Internship 8
Host name: Elham Azizi
School and Department: SEAS; Biomedical Engineering and Computer Science
Internship title: Guided Diffusion Models for Protein Design
Number of interns to be hosted: 1 (one)
Types of support offered:
- Stipend: $3,250 per month
- Access to Columbia University campus services, computational resources, and lab meetings
- Mentorship and supervision by faculty and senior lab members
- Immigration and Visa assistance through Columbia’s International Students and Scholars Office (ISSO)
Internship description:
The intern will work on developing and testing computational methods that adapt recent advances in diffusion-based generative modeling for the design of protein sequences. Specifically, the project will focus on incorporating guidance and steering mechanisms into diffusion models to optimize protein sequences for molecular properties such as binding affinity and interaction specificity. The intern will review prior literature (e.g., work such as ProteinSGM), implement and experiment with diffusion-based models, and evaluate generated sequences against target objectives. This project sits at the intersection of applied mathematics, generative AI, and protein engineering, with opportunities to present results in group meetings and potentially contribute to a manuscript.
Skills required:
- Strong background in mathematics, including vector calculus and differential equations
- Solid foundation in statistics, particularly high-dimensional statistics
- Familiarity with stochastic differential equations (SDEs), score-based generative modeling, or diffusion models (preferred)

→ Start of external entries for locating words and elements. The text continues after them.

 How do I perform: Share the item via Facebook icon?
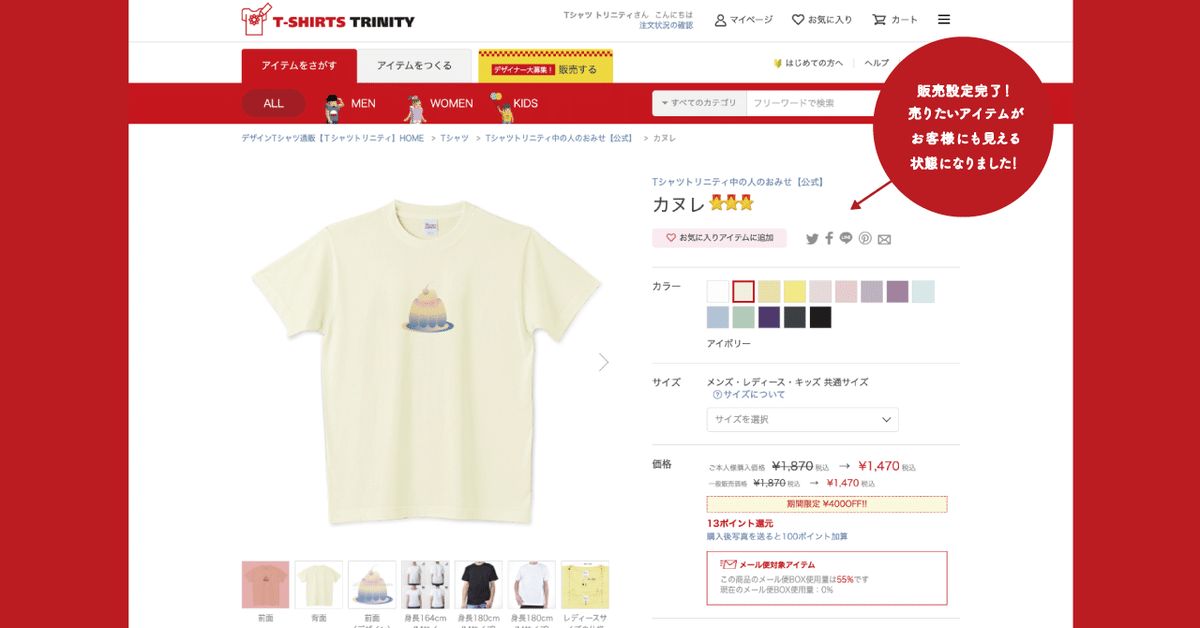(829, 239)
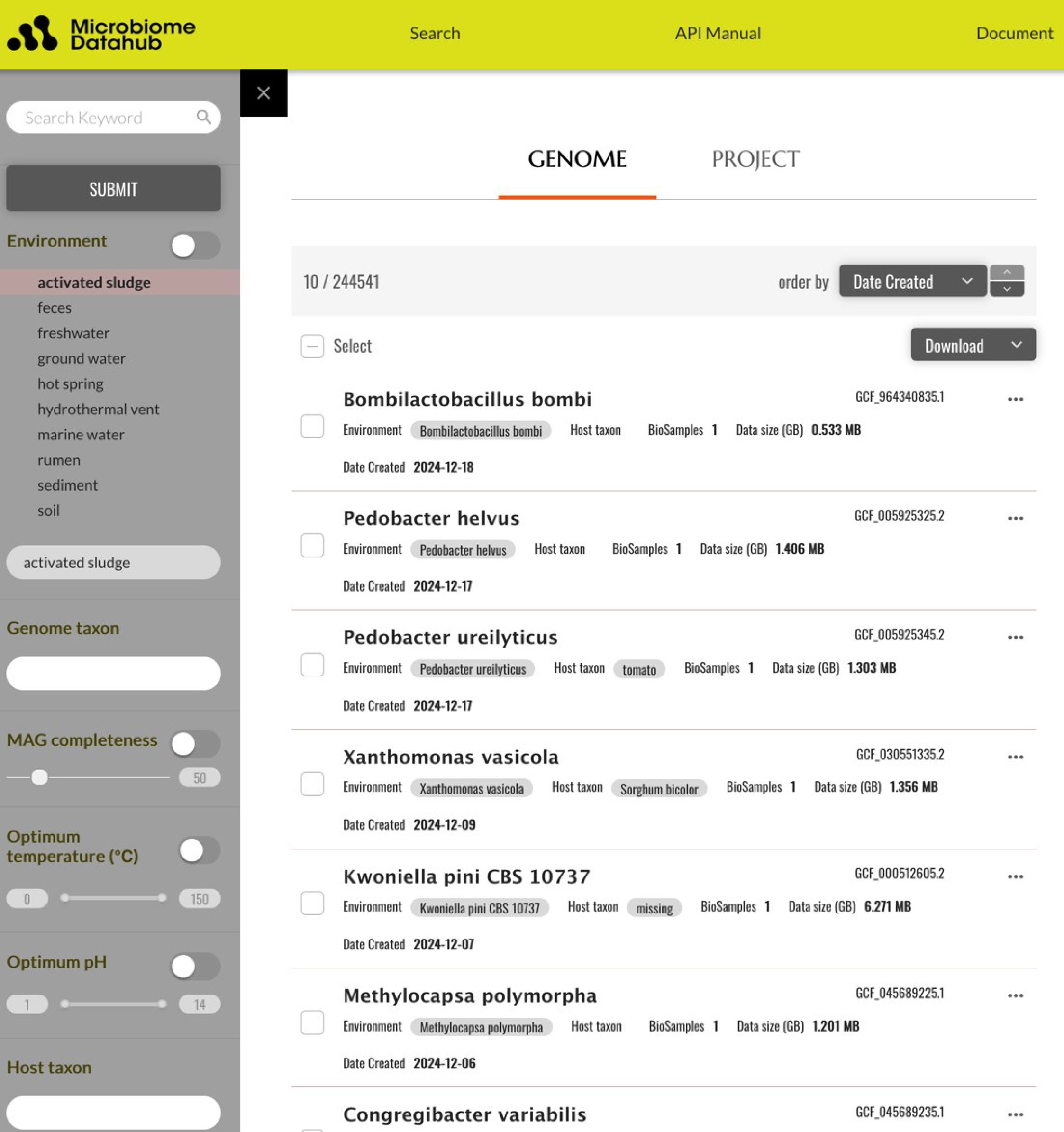The width and height of the screenshot is (1064, 1132).
Task: Open more options for Bombilactobacillus bombi
Action: click(x=1016, y=399)
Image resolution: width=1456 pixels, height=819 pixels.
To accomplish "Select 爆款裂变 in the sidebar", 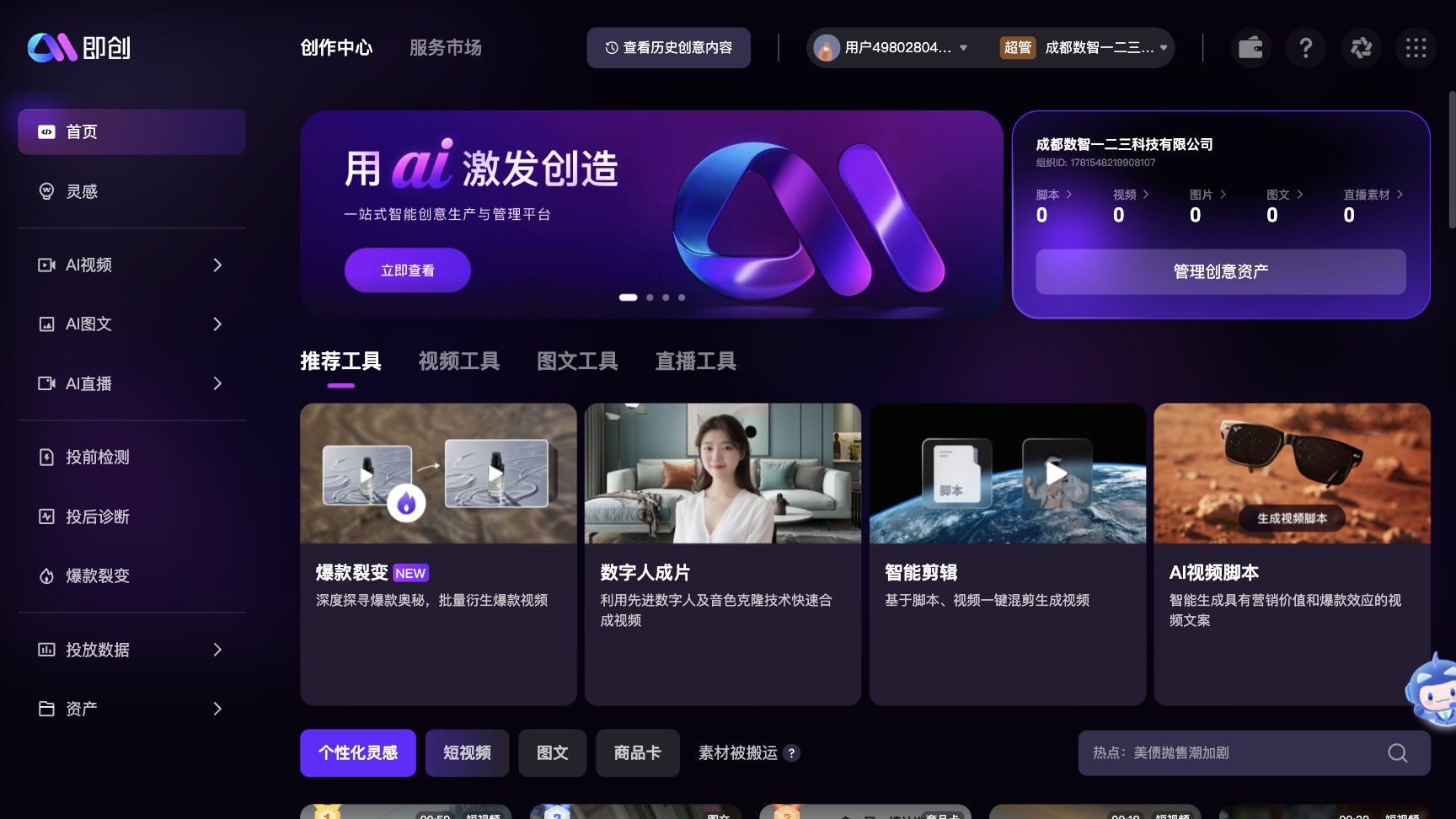I will (x=98, y=575).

- Knowledge of generative AI methods, such as variational autoencoders (VAEs) or score matching approaches
- Some background in natural language processing (NLP) methods is a plus
- Prior experience with biological datasets is not required, as the project focuses on computational methodology
Additional information
This internship provides training in modern machine learning for scientific discovery, with mentoring tailored to strengthen both theoretical foundations and applied research skills. The project is highly interdisciplinary and will prepare the student for future graduate-level research at the interface of AI and computational biology.